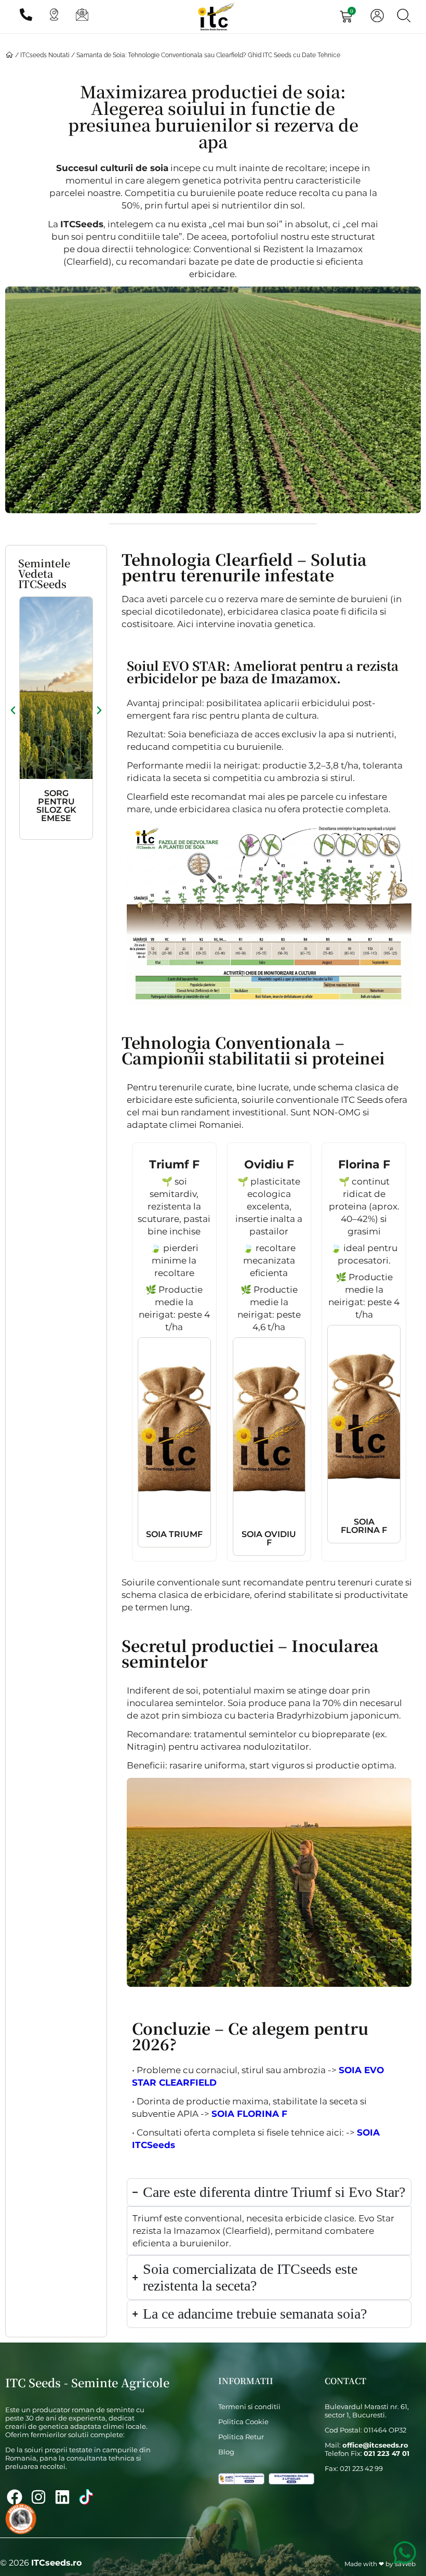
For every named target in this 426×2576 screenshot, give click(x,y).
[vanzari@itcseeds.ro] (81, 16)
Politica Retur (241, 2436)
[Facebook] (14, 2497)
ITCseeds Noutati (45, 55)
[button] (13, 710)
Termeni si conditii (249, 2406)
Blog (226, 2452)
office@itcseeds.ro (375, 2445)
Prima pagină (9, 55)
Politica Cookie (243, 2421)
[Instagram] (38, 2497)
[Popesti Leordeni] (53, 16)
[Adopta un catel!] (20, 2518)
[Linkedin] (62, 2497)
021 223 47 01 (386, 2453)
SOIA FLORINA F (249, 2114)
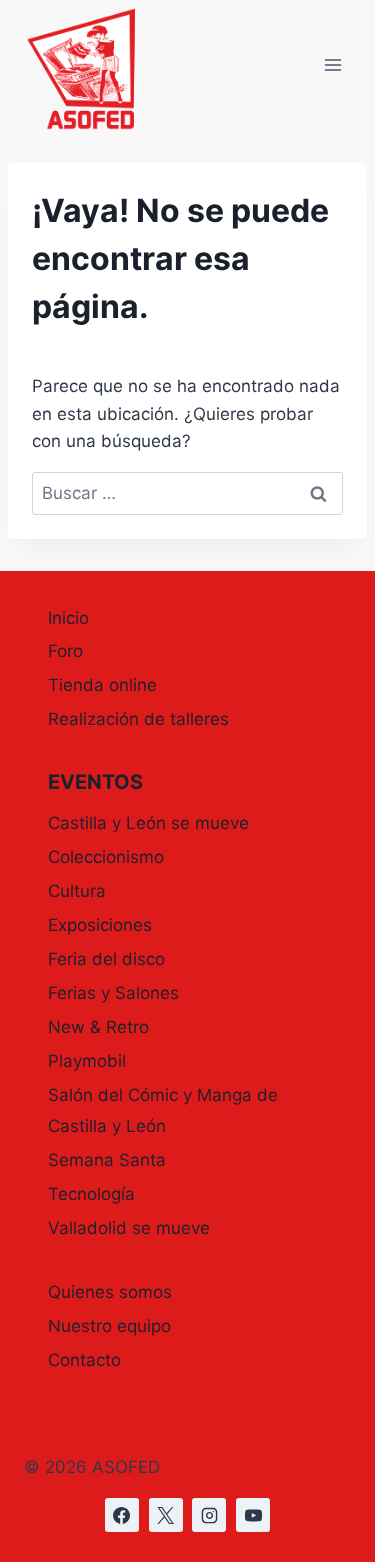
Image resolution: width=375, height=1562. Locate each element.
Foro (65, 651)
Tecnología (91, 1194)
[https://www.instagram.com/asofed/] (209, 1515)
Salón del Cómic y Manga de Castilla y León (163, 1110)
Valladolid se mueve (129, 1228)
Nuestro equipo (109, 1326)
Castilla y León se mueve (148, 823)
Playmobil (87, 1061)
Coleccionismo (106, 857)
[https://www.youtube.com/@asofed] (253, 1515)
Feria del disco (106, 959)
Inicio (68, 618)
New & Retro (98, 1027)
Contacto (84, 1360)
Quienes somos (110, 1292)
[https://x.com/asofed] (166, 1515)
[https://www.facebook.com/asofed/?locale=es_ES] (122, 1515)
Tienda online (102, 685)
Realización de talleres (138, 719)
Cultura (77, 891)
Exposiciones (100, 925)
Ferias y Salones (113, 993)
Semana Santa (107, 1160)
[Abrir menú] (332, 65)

▬▬▬▬▬▬

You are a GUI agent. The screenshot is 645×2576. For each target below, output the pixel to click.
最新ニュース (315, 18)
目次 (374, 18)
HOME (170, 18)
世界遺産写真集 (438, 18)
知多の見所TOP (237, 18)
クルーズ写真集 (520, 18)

▬▬▬▬▬▬

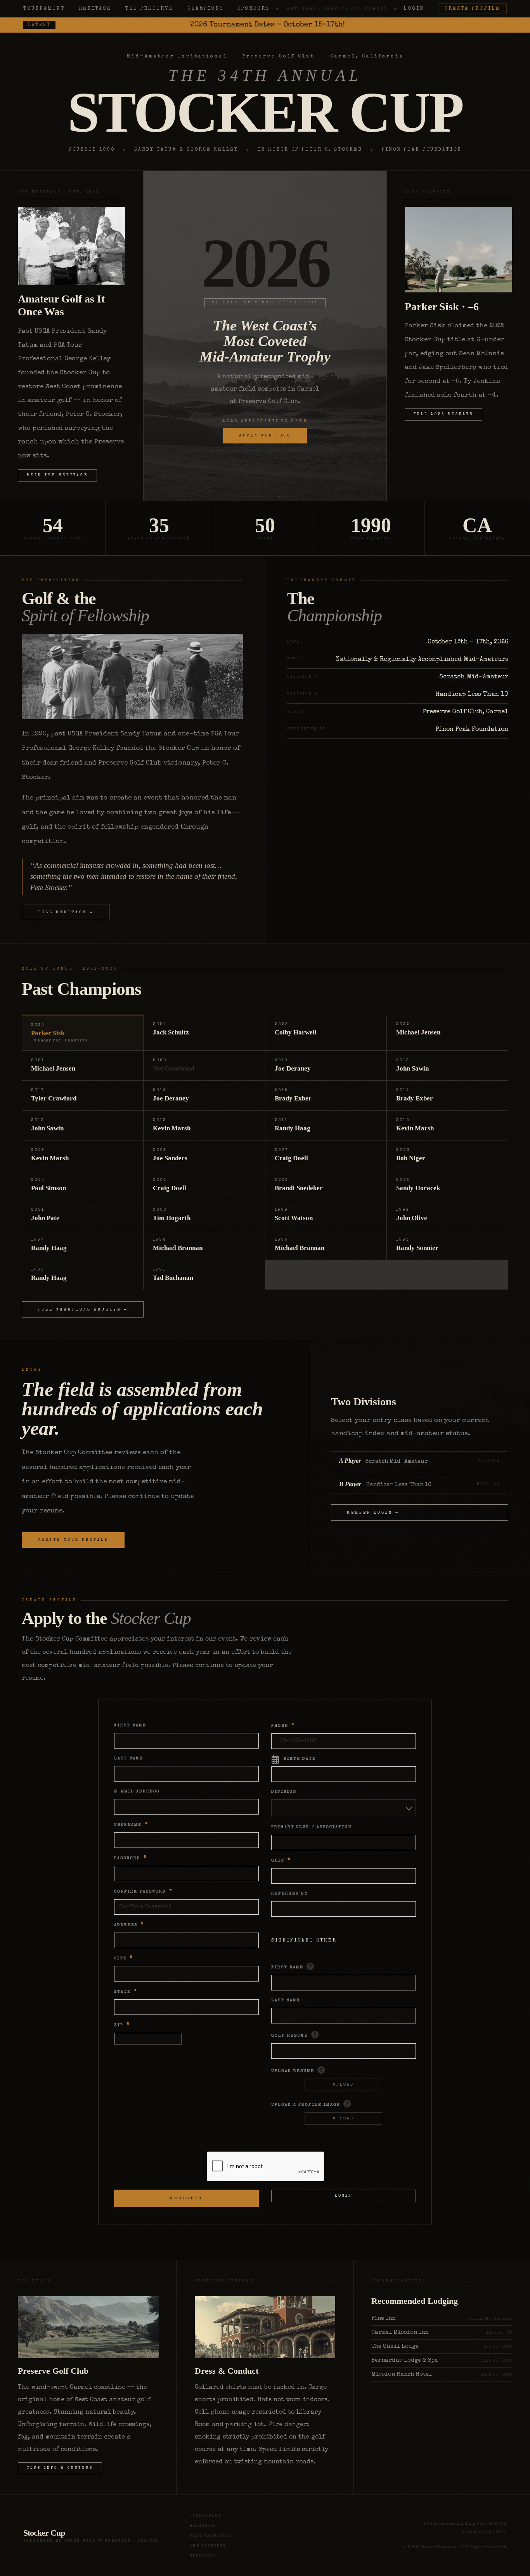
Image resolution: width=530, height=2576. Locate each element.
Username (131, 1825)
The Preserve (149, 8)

▬▬▬▬▬▬

Problem to work on >> Show me each line of the listing above with "width" in it.

Response >>
Image resolution: width=375, height=1562. Locate each element.
Image resolution: width=530, height=2576. Locate each element.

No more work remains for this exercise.